我试图解决聚类问题..我有一个由CountVectorizer()函数生成的tf-idf加权向量列表。这是数据类型:
<1000x5369 sparse matrix of type '<type 'numpy.float64'>'
with 42110 stored elements in Compressed Sparse Row format>
我有一个&#34;质心&#34;以下维度的向量:
<1x5369 sparse matrix of type '<type 'numpy.float64'>'
with 57 stored elements in Compressed Sparse Row format>
当我尝试通过以下代码行测量我的tfidf_vec_list中的质心和其他向量的余弦相似度时:
for centroid in centroids:
sim_scores=[cosine_similarity(vector,centroid) for vector in tfidf_vec_list]
其中相似度函数为:
def cosine_similarity(vector1,vector2):
score=1-scipy.spatial.distance.cosine(vector1,vector2)
return score
我收到错误:
Traceback (most recent call last):
File "<pyshell#25>", line 1, in <module>
sim_scores=[cosine_similarity(vector,centroid) for vector in tfidf_vec_list]
File "/home/ashwin/Desktop/Python-2.7.9/programs/test_2.py", line 28, in cosine_similarity
score=1-scipy.spatial.distance.cosine(vector1,vector2)
File "/usr/lib/python2.7/dist-packages/scipy/spatial/distance.py", line 287, in cosine
dist = 1.0 - np.dot(u, v) / (norm(u) * norm(v))

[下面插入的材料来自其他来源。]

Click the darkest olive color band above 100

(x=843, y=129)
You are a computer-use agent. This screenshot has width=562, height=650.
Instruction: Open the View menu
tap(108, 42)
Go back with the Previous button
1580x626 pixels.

File "/usr/lib/python2.7/dist-packages/scipy/sparse/base.py", line 302, in __mul__
raise ValueError(**'dimension mismatch'**)

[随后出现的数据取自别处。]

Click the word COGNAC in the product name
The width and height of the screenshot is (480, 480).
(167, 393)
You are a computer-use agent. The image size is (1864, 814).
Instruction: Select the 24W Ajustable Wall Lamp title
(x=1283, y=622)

我尝试了所有方法,包括将矩阵转换为数组,将每个向量转换为列表。但是我得到了同样的错误!!
答案 0 :(得分:3)
scipy.spatial.distance.cosine
似乎不支持稀疏矩阵输入。具体来说,np.linalg.norm(sparse_vector)失败(参见Get norm of numpy sparse matrix rows)。

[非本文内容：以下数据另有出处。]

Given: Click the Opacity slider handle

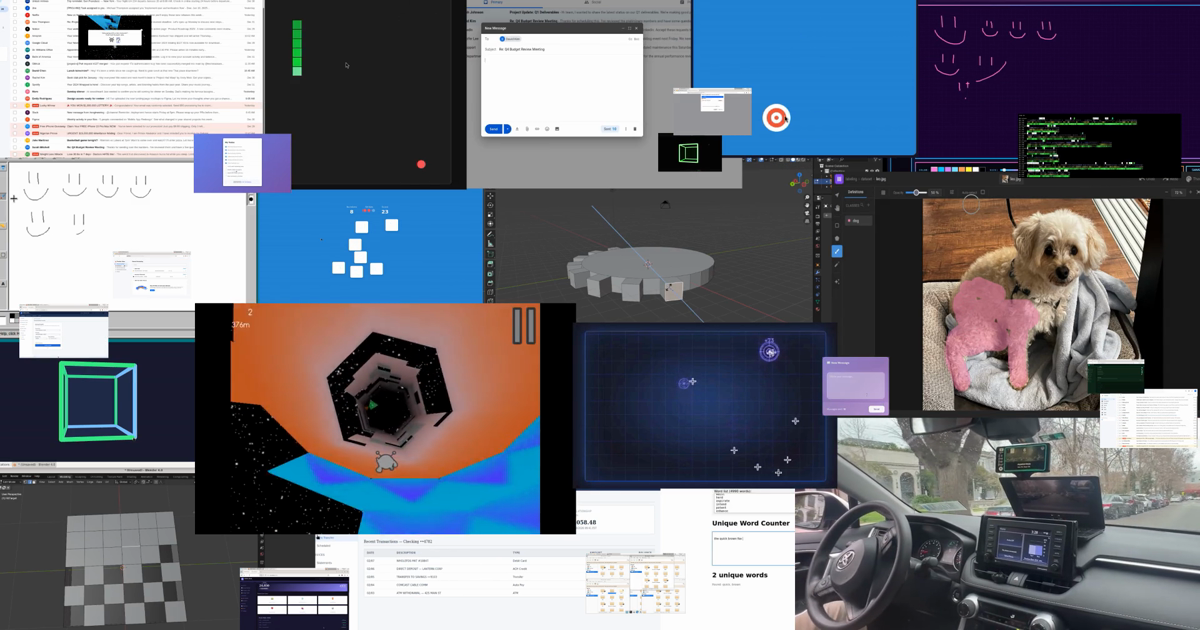Looking at the screenshot, I should (x=917, y=192).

如果你在传递它们之前将两个输入向量(实际上它们是矩阵形式的行向量)转换为密集版本,它可以正常工作:
>>> xs
<1x4 sparse matrix of type '<class 'numpy.int64'>'
with 3 stored elements in Compressed Sparse Row format>
>>> ys
<1x4 sparse matrix of type '<class 'numpy.int64'>'
with 3 stored elements in Compressed Sparse Row format>
>>> cosine(xs, ys)
Traceback (most recent call last):
File "<stdin>", line 1, in <module>
File "/usr/lib/python3.4/site-packages/scipy/spatial/distance.py", line 296, in cosine
dist = 1.0 - np.dot(u, v) / (norm(u) * norm(v))
File "/usr/lib/python3.4/site-packages/scipy/sparse/base.py", line 308, in __mul__
raise ValueError('dimension mismatch')
ValueError: dimension mismatch
>>> cosine(xs.todense(), ys.todense())
-2.2204460492503131e-16
这对于单独的5369个元素向量(与整个矩阵相对)应该没有问题。